Task brief:
Rewrite the lines of the listing from the line containing "You are a GUI" through the end of the listing, replacing "home lobby icon" with "main lobby button" and keeping everything else unchanged. Leave the pictures out of your answer.

Stored entries:
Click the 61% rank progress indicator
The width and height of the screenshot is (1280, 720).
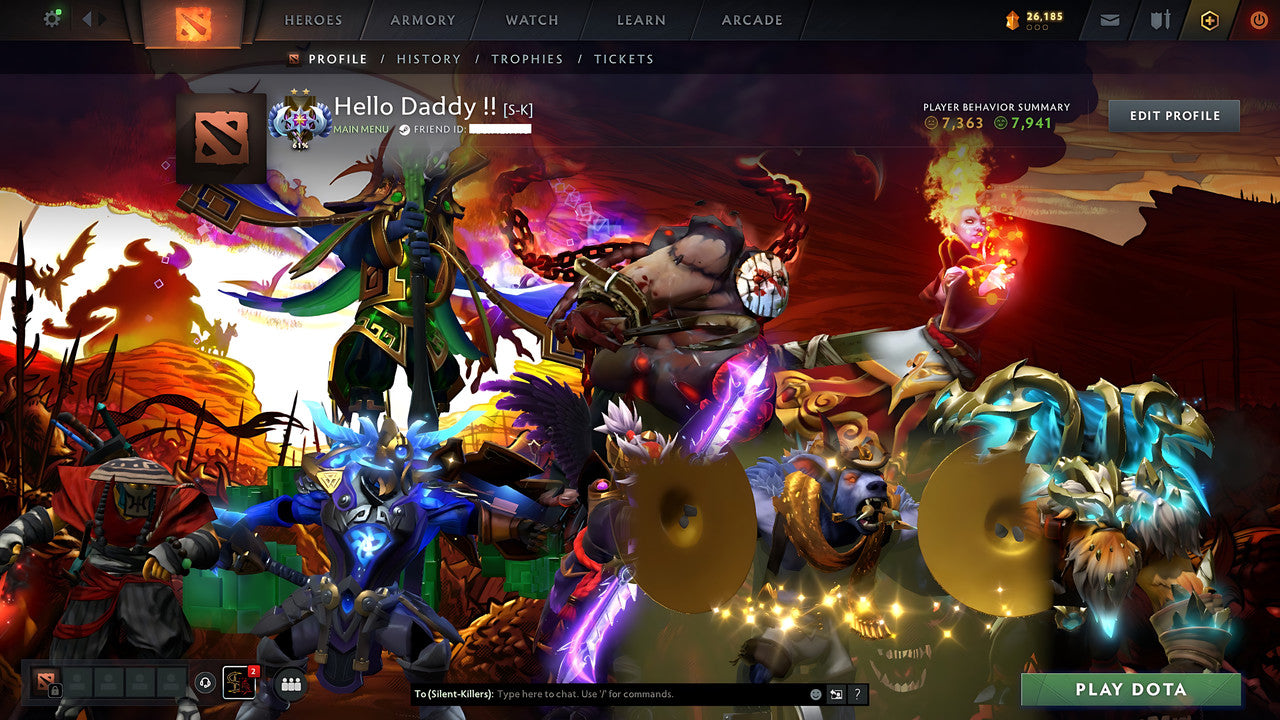click(x=300, y=145)
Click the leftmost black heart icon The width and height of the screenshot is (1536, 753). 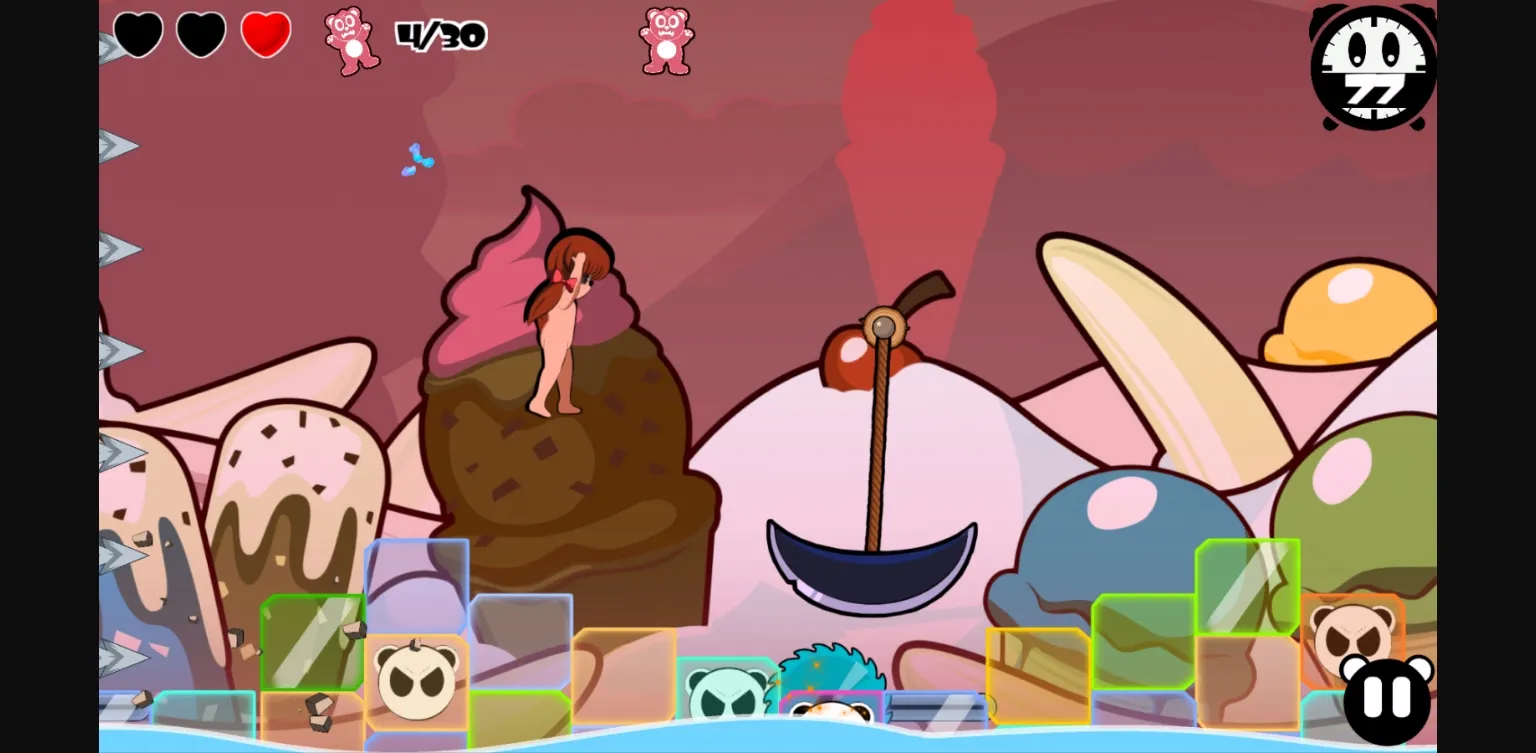click(137, 33)
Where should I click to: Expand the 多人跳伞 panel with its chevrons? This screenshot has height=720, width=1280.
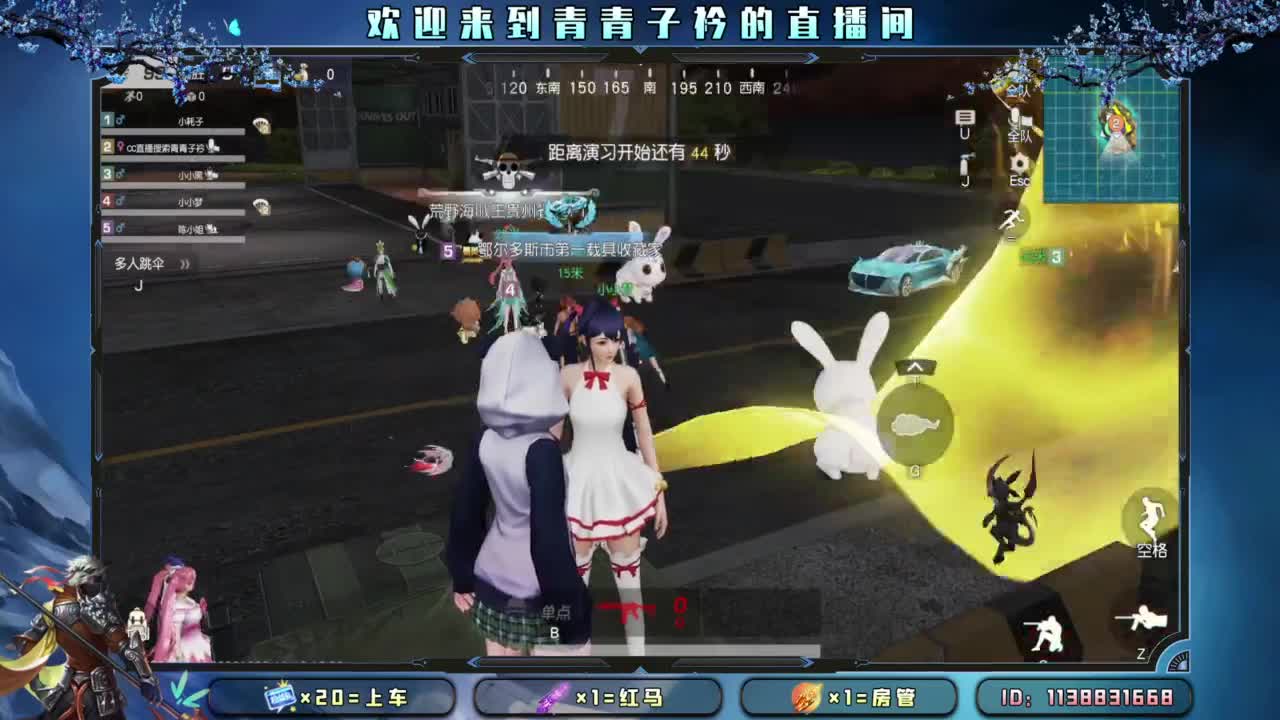(x=186, y=263)
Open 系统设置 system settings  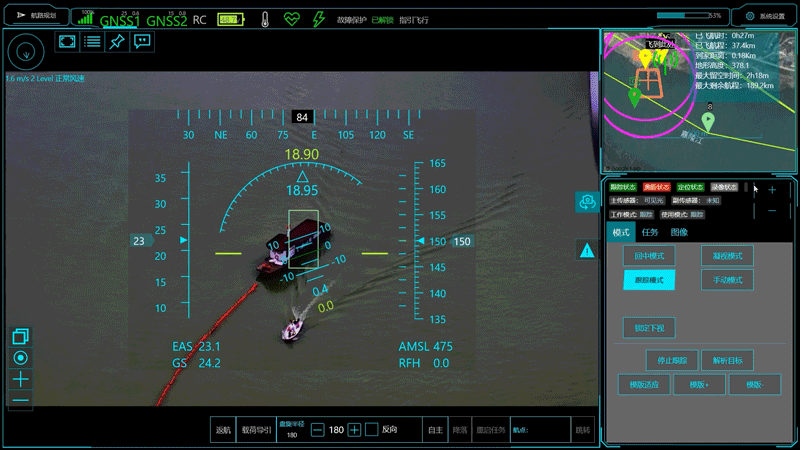coord(764,16)
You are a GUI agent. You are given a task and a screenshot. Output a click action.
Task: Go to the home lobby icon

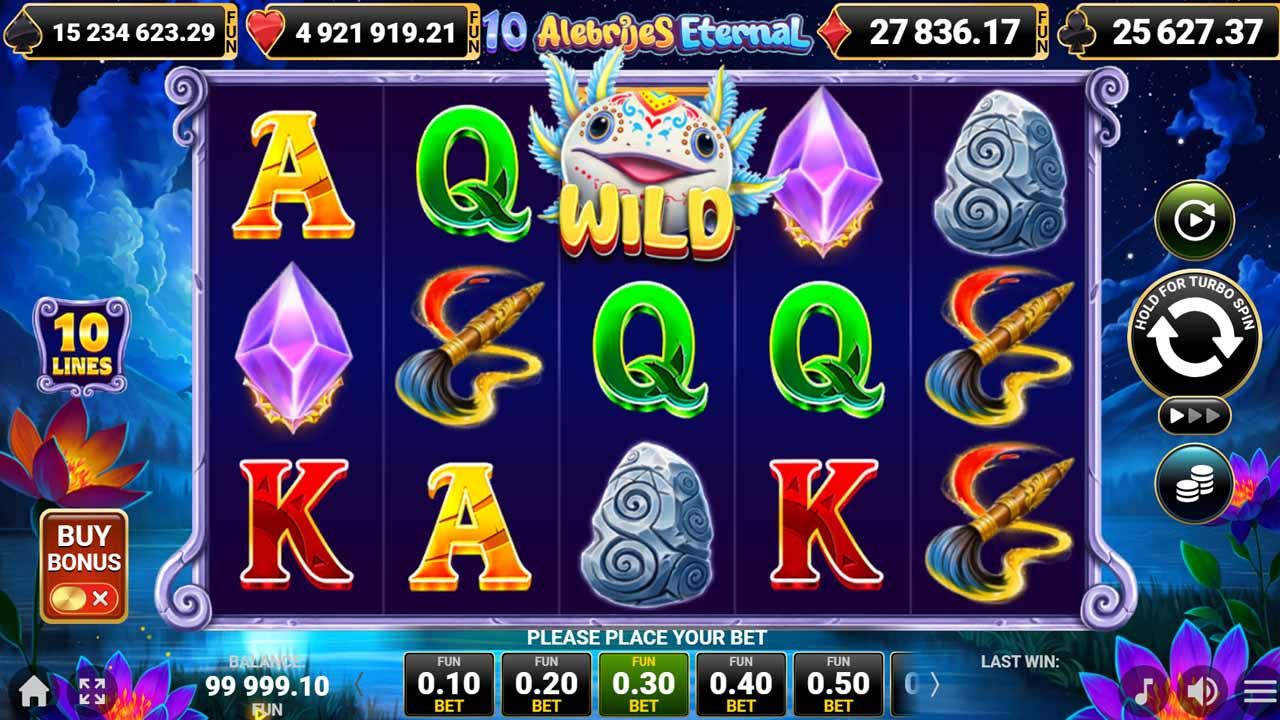pyautogui.click(x=33, y=690)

Result for this task:
You are a GUI agent. You are given a task and a screenshot. Output a click action.
Task: Go to the main lobby button

pyautogui.click(x=33, y=690)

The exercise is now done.